## SSE sum of vectors - how to improve cache performance

Hello, the performance of my application heavily depends on summing two vectors (stored as aligned double arrays), namely I need a fast vecA += vecB. As with SSE one does not have instructions for  +=, the only option is to have vecA = vecA + vecB. I have two versions of this function:

inline void addToDoubleVectorSSE(const double * what, const double * toWhat, volatile double * dest, const unsigned int len)
{
__m128d * _what = (__m128d*)what;
__m128d * _toWhat = (__m128d*)toWhat;
__m128d * _toWhatBase = (__m128d*)toWhat;

__m128d _dest1;
__m128d _dest2;

#ifdef FAST_SSE
for ( register unsigned int i = 0; i < len; i+= 4, _what += 2, _toWhat += 2, _toWhatBase+=2 )
{
_toWhatBase = _toWhat;
_dest1 = _mm_add_pd( *_what, *_toWhat );               //line A
_dest2 = _mm_add_pd( *(_what+1), *(_toWhat+1));    //line B

*_toWhatBase = _dest1;
*(_toWhatBase+1) = _dest2;
}
#else
for ( register unsigned int i = 0; i < len; i+= 4 )
{
_toWhatBase = _toWhat;
_dest1 = _mm_add_pd( *_what++, *_toWhat++ );
_dest2 = _mm_add_pd( *_what++, *_toWhat++ );

*_toWhatBase++ = _dest1;
*_toWhatBase++ = _dest2;
}
#endif
}

FAST_SSE should take advantage of the independence of lines A and line B, hence should provide performance gains.

Scenario 1: Assume having arrays double * a, *b, *c each 1000 elements long. Calling addToDoubleVectorSSE(a,b,c,1000) say 10K times indeed shows that FAST_SSE version has approx. 25-30 percent faster runtime.

Scenario 2: Assume having double ** a, ** b, **c where each a,b,c consists of 1000 arrays, each array (a, b, c) being 1000 elements long. Calling addToDoubleVectorSSE(a,b,c,1000) over i=0....999 say 10K times makes the performance gain of FAST_SSE disappear.

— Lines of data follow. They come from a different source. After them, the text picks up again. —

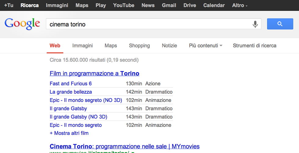Switch to the Immagini search tab
Viewport: 299px width, 153px height.
pyautogui.click(x=82, y=46)
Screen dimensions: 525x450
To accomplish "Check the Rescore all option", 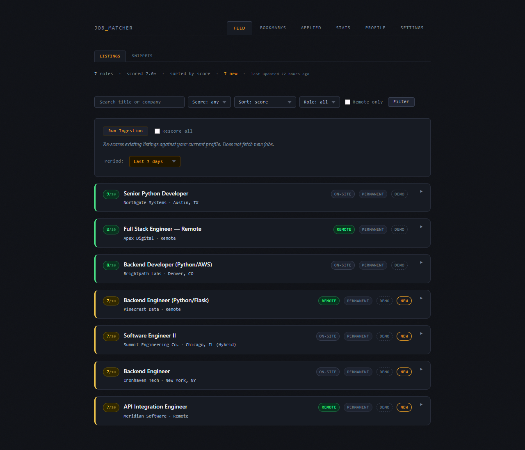I will tap(157, 131).
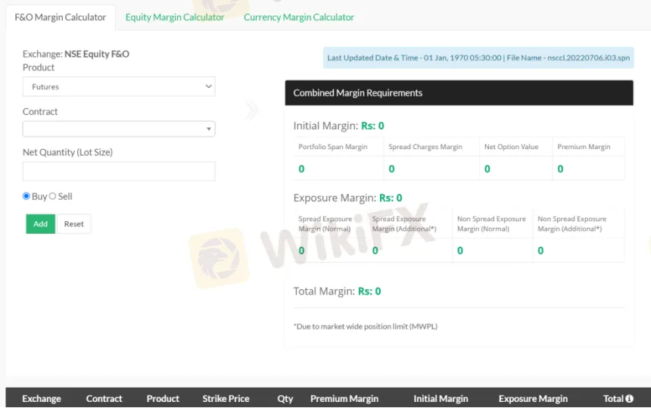Focus the Net Quantity (Lot Size) input field
This screenshot has width=651, height=408.
119,171
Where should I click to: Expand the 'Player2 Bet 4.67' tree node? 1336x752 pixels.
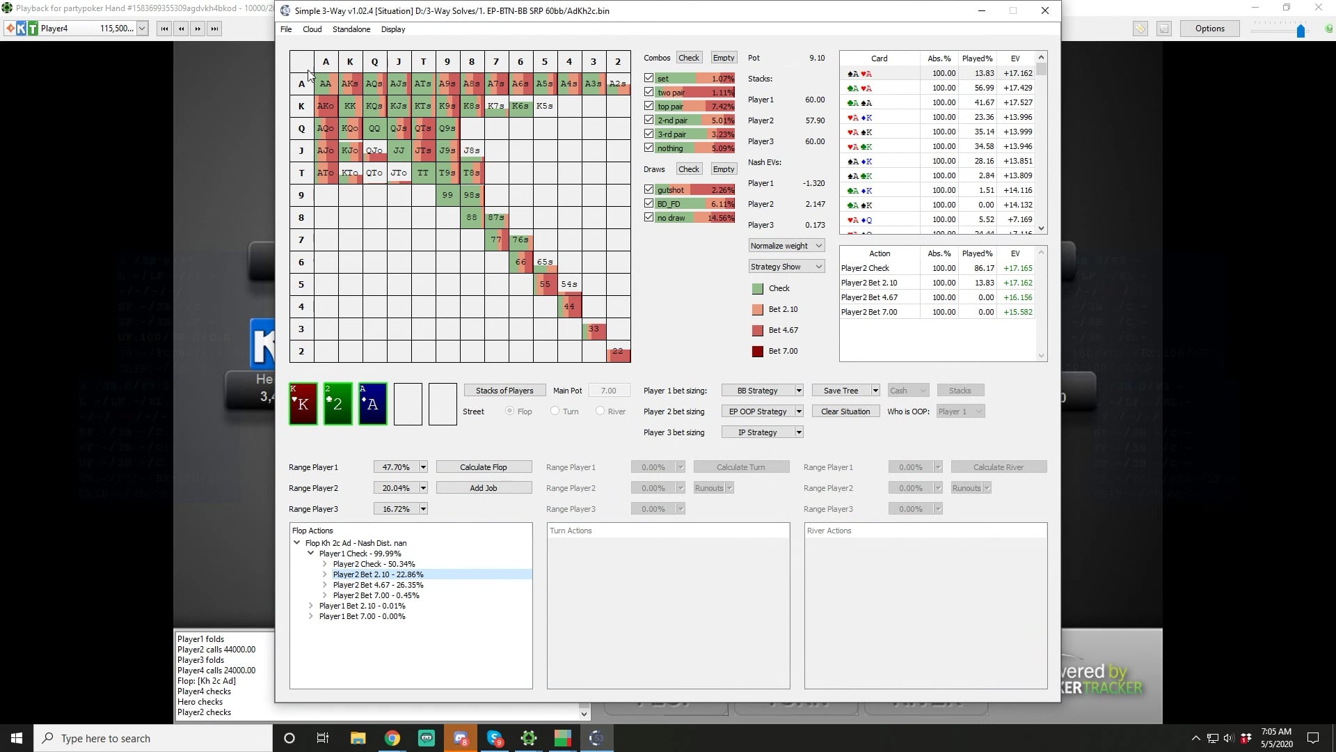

The question is whether the performance loss can somehow be mitigated. I understand that cache misses as probably going to be the problem. In the first scenario, all arrays a, b, c are small enough to remain in L2, which is not the case with scenario 2. Is there e.g. a way to tell the compiler something like "In two lines of code, Im gonna need arrays a, b, c so if you can, prefetch them to L2"? Or is there any other workaround?

Any hint is much appreciated, Daniel.